Electrode extensions are made from highly conductive metal, such as copper. Their purpose is to increase electrical contact between the electrode and the welding surface.
An electrode that’s positively charged by passing a current through it, which causes a buildup of electrons on its surface.
An electrode that’s negatively charged by passing a current through it, which causes a depletion of electrons on its surface.
Basic SMAW electrode classification and matching tables
There are five main types of electrode coatings: cellulose, rutile, basic, low hydrogen, and stainless steel.
Cellulose-coated electrodes are the most common type. They’re easy to use and provide good welds, but they aren’t as durable as other types of electrodes.
Rutile-coated electrodes are more durable than cellulose-coated electrodes and provide good welds.
Basic-coated electrodes are the most durable type of electrode and provide the best welds. However, they’re also the most difficult to use.
Low hydrogen-coated electrodes provide good welds, but they need to be used with a special welding process.
Stainless steel electrodes are often used on stainless steel and offer good weld quality.
Shielded Metal Arc Welding (SMAW) with Non-consumable Electrodes:
SMAW is usually performed using a non-consumable electrode. The electrode is a piece of metal that conducts electricity to the weld puddle. The electrode also contains all the filler material for the weld. This makes it possible to weld without adding additional filler material.
The benefits of using shielded metal arc welding
– SMAW is a versatile welding process that can be used to weld a variety of different metals.
– It’s easy to learn and can be used by beginners.
– SMAW produces high-quality welds.
– Welding is a fun, creative process that allows you to make things with your own hands.
– SMAW is a hands-on process and forces you to be physically active.
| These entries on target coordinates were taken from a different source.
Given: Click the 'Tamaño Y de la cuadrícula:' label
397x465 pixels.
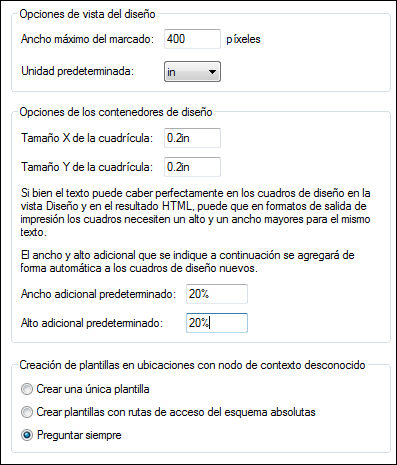Looking at the screenshot, I should click(87, 167).
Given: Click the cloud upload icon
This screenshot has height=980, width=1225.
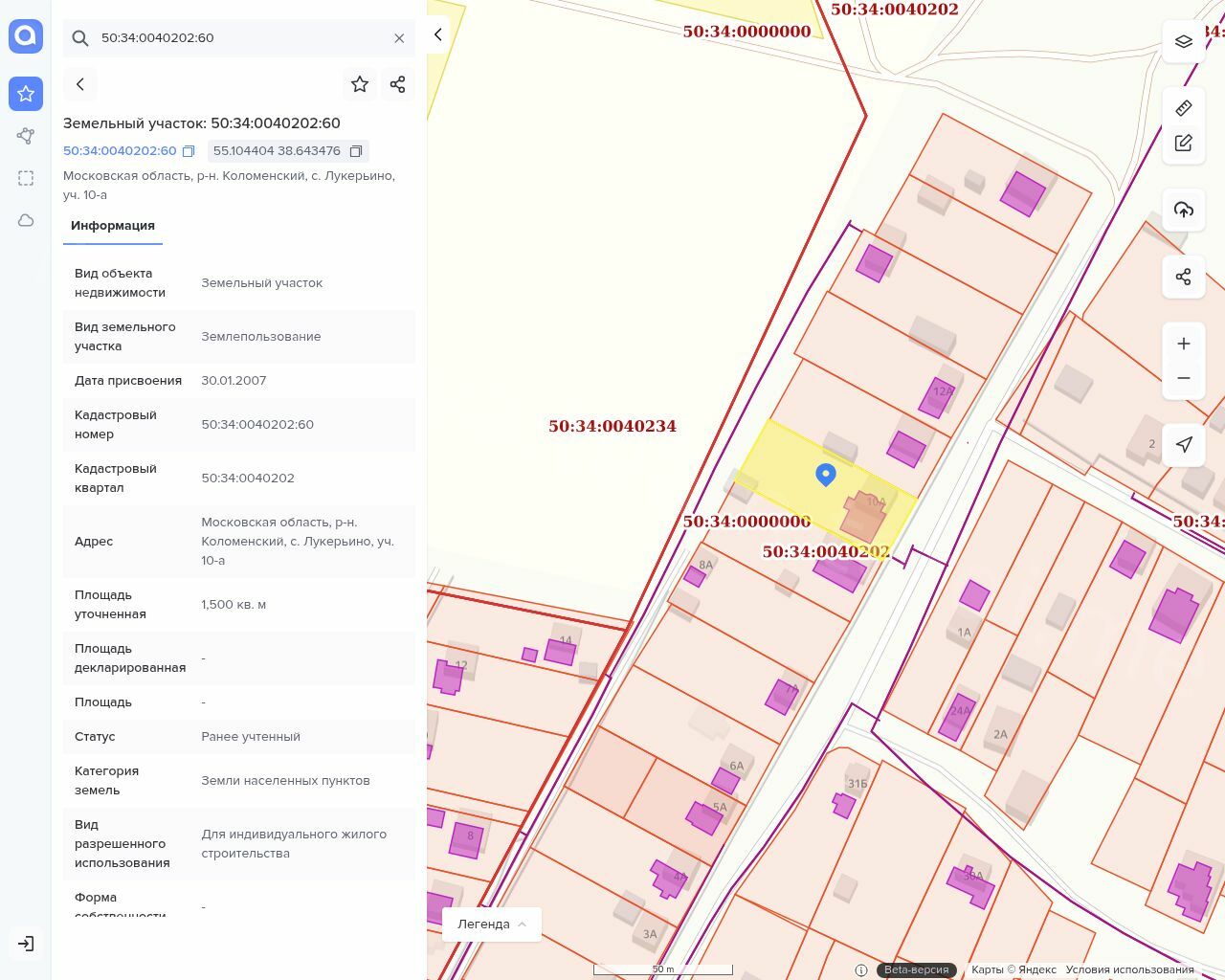Looking at the screenshot, I should pyautogui.click(x=1184, y=211).
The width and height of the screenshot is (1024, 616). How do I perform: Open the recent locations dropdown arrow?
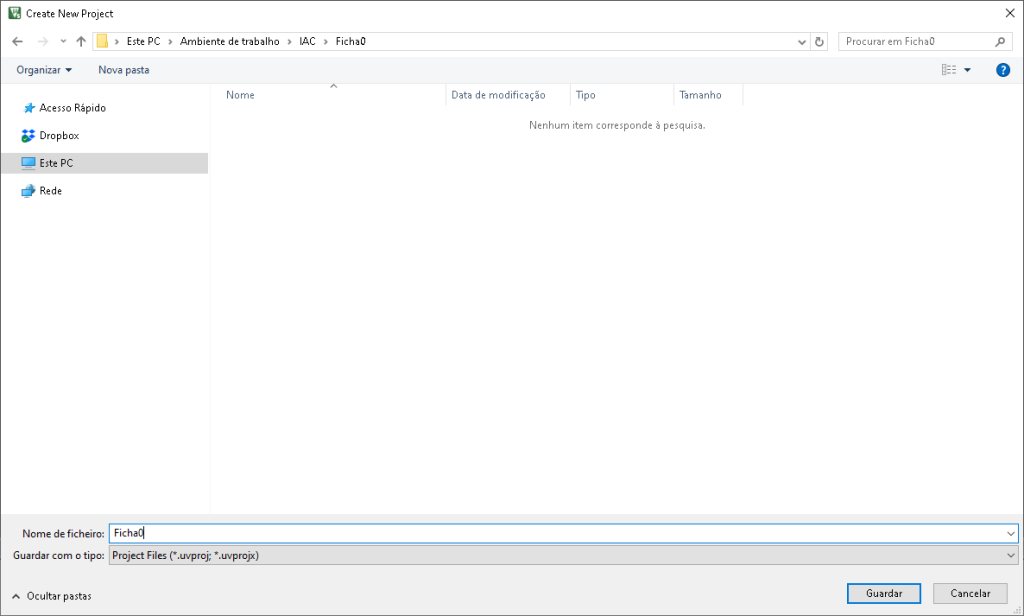click(x=63, y=42)
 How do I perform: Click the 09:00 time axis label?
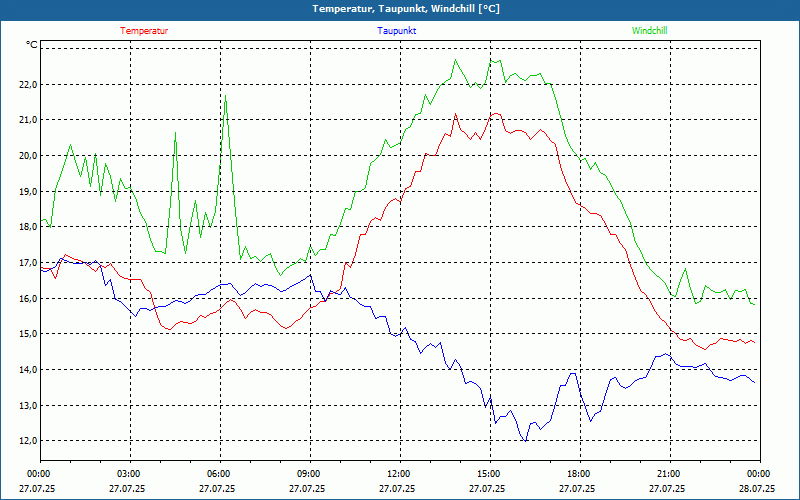click(308, 474)
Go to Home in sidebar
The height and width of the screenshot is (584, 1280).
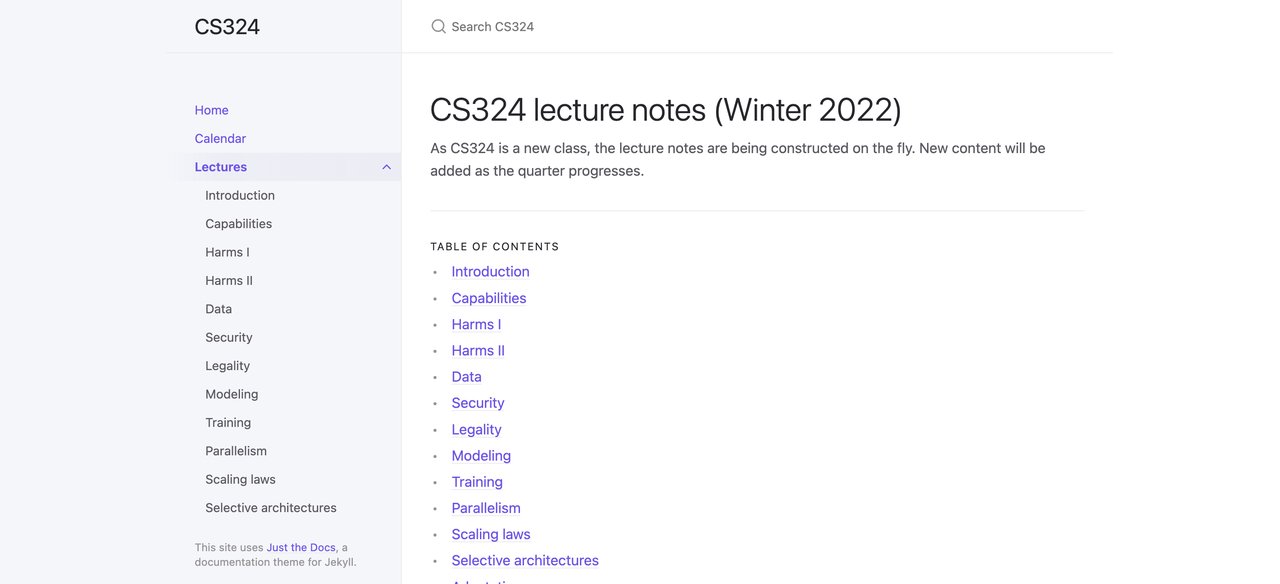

– SMAW uses a metal electrode, which is consumed during the welding process. When it’s time to replace the electrode, you must unplug your welder and plug in a new one.
– When your electrode is completely consumed, you will need to replace it. The electrode may be consumed in a few hours or can last for a day, depending on your welder and the type of electrode you’re using.
– Another benefit of SMAW is that you get to choose the electrode. There are two electrodes: pure and mixed. The pure types generally have a lower welding capacity but they’re very easy to use. Mixed types, on the other hand, have a higher welding capacity and require more effort and practice to master.
– You can also adjust the amperage of your welder to control the thickness of the weld. If you need a thin, accurate weld, use less power and a longer arc length. If you need a thicker, faster weld, use more power and a shorter arc length.
Drawbacks to using this type of welding:
While SMAW is a versatile welding process, it does have some drawbacks. One of the main drawbacks is that it can be slow and difficult to use. It also requires a lot of practice to become proficient with it. Additionally, SMAW can be dangerous if not used properly, so it’s important to always wear the proper safety gear when using this welding process.
Examples of what can be welded with this type of welding :
SMAW can be used to weld a variety of different metals, including:
SMAW Process Phases
The SMAW process takes place in three phases: preheat, weld, and cool down. These phases of the welding process are discussed below.
Preheat: In the preheat phase, the electrode and base metal are heated to a specific temperature. This phase of the welding process is critical to keep impurities and contaminants from entering the weld.
Weld: In the weld phase, the electrode and base metal are melted and combined. The weld pool is created by the heat from the electric arc and filler rod.
Cool Down: In the cool-down phase, the weld and base metal are cooled to room temperature. This final phase of the welding process ensures that the metal is strong and durable.